What the exercise asks — Can you express the rows below as a JSON list of strings, one string per line, with blank lines skipped and the pictures left out?

Entries —

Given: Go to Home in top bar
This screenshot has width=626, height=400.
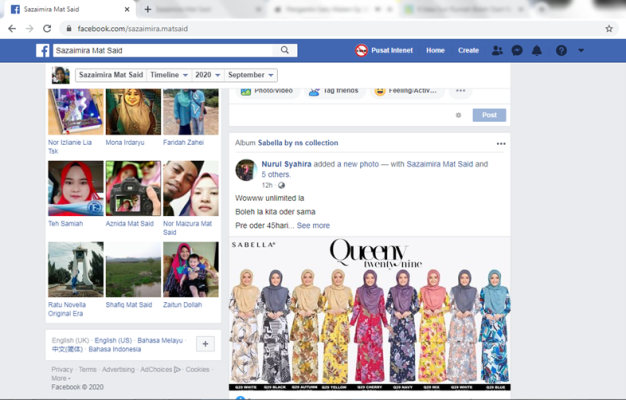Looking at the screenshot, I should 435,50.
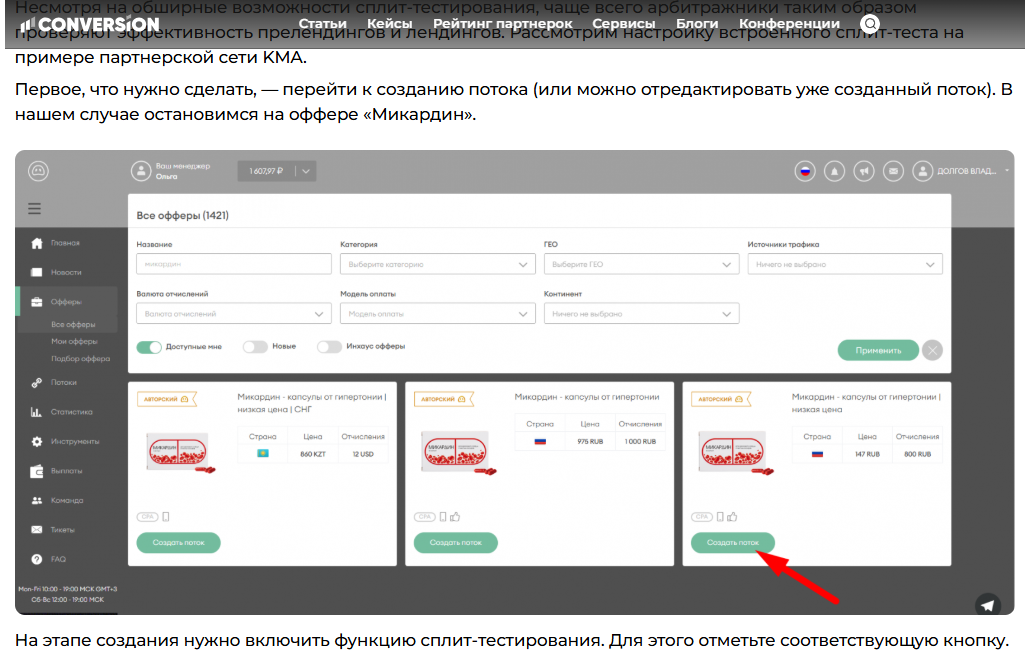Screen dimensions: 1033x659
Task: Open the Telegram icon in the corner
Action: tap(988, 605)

Exercise result —
[
  "Given: Go to Home in top bar",
  "This screenshot has width=626, height=400.",
  "Looking at the screenshot, I should 435,50.",
  "Screen dimensions: 1033x659",
  "Task: Open the Telegram icon in the corner",
  "Action: tap(988, 605)"
]